• [OBJECTIVE A]: Translate this sentence from the book review into Spanish: "Noah is the most perfect boy and he makes Paul feel like he can walk on air."
• [OBJECTIVE B]: From the book review, extract word for word the passage starting at "Alfred A. Knopf, 2005." and ending at "library school classmates.".

• [SELECTED EXTRACT]:

Alfred A. Knopf, 2005. 978-0375832994
Synopsis: Paul has a great life, great friends, and everything is about to get better now that he’s met Noah. Noah is the most perfect boy and he makes Paul feel like he can walk on air. Then things start to fall apart: his best friend Joni stops talking to him, his ex-boyfriend Kyle won’t leave him alone, his friend Tony has been banned from talking to him, and the school bookie isn’t giving his relationship with Paul good odds. Paul needs to find a way to show Noah he loves him before things get worse and he risks losing Noah forever.
Why I picked it up: It’s been on my ‘to read’ list for a while and it came highly recommended to me by my library school classmates.

• [LISTED RECORDS]:
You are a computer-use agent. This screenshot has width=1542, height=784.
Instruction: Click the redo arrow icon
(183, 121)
--
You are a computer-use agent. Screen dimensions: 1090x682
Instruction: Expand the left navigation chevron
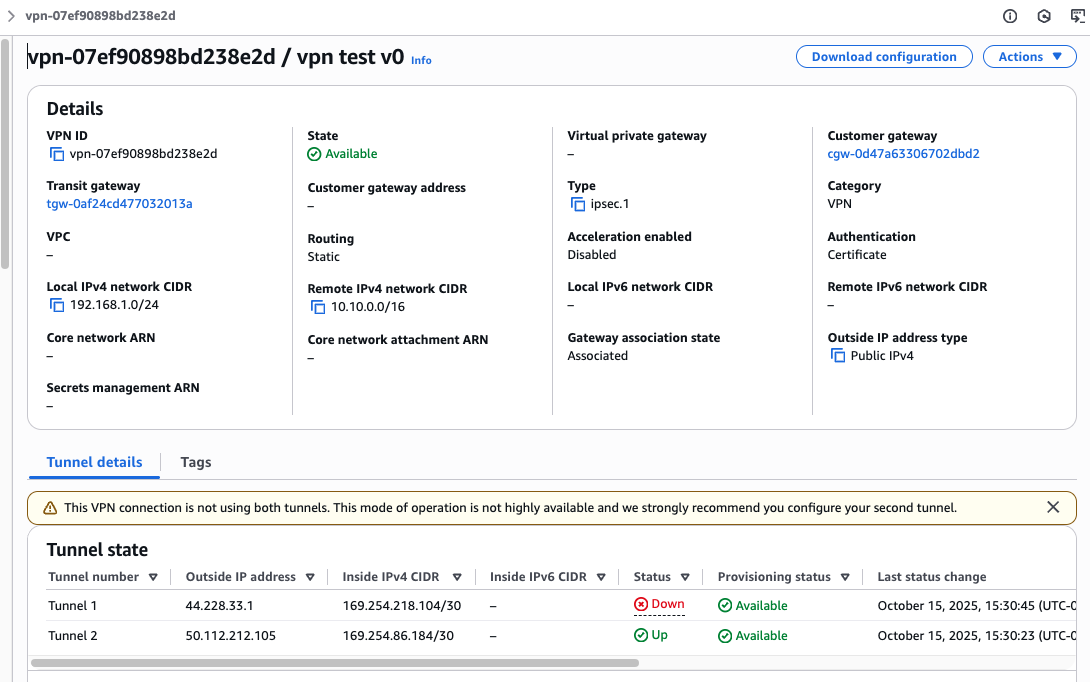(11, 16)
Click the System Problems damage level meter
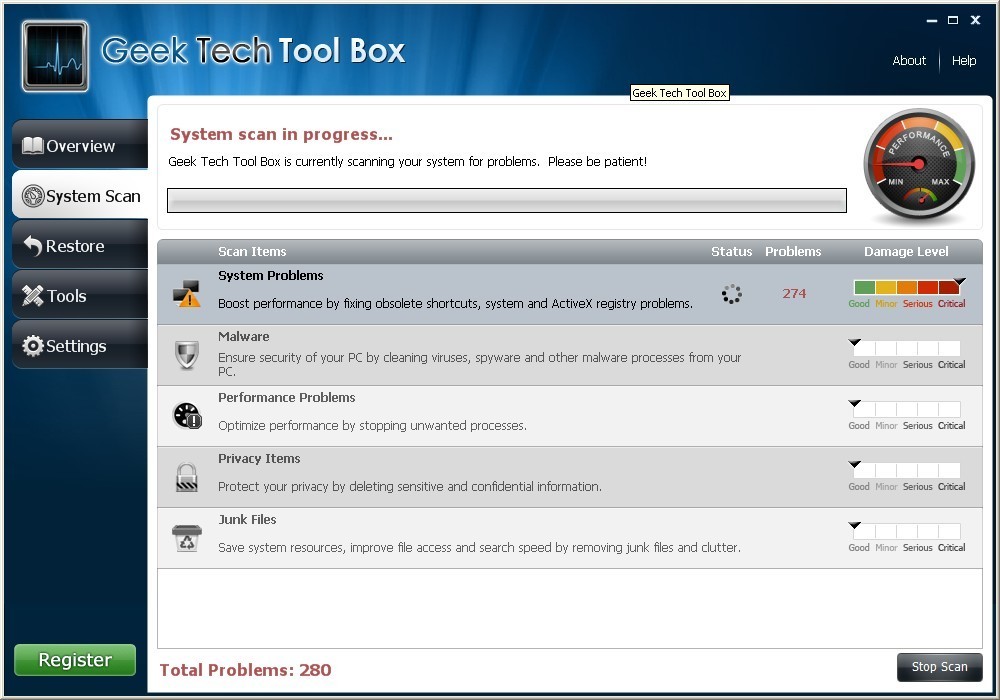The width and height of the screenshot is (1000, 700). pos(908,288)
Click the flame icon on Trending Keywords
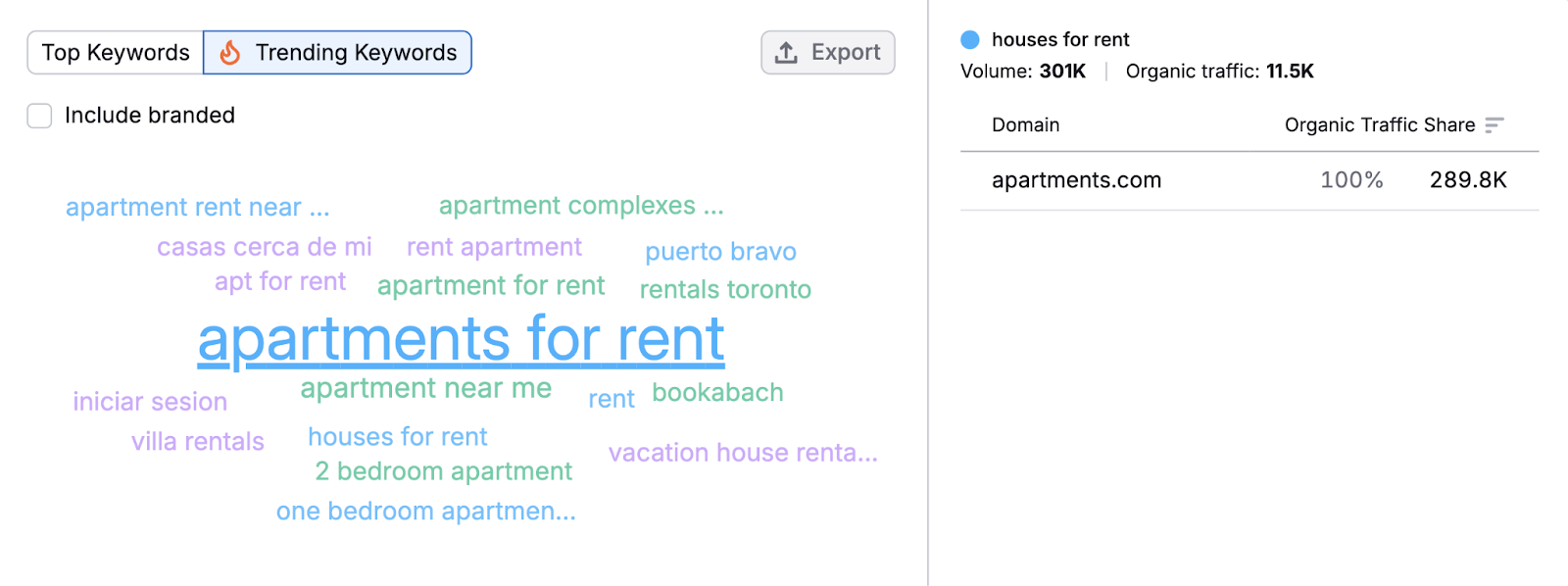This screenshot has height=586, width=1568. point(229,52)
--
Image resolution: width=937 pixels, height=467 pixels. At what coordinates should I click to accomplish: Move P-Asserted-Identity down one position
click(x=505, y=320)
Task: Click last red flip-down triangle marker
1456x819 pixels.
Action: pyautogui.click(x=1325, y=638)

• [OUTPUT A]: Noah es el chico más perfecto y hace que Paul sienta que puede caminar sobre el aire.

• [OUTPUT B]:
Alfred A. Knopf, 2005. 978-0375832994
Synopsis: Paul has a great life, great friends, and everything is about to get better now that he’s met Noah. Noah is the most perfect boy and he makes Paul feel like he can walk on air. Then things start to fall apart: his best friend Joni stops talking to him, his ex-boyfriend Kyle won’t leave him alone, his friend Tony has been banned from talking to him, and the school bookie isn’t giving his relationship with Paul good odds. Paul needs to find a way to show Noah he loves him before things get worse and he risks losing Noah forever.
Why I picked it up: It’s been on my ‘to read’ list for a while and it came highly recommended to me by my library school classmates.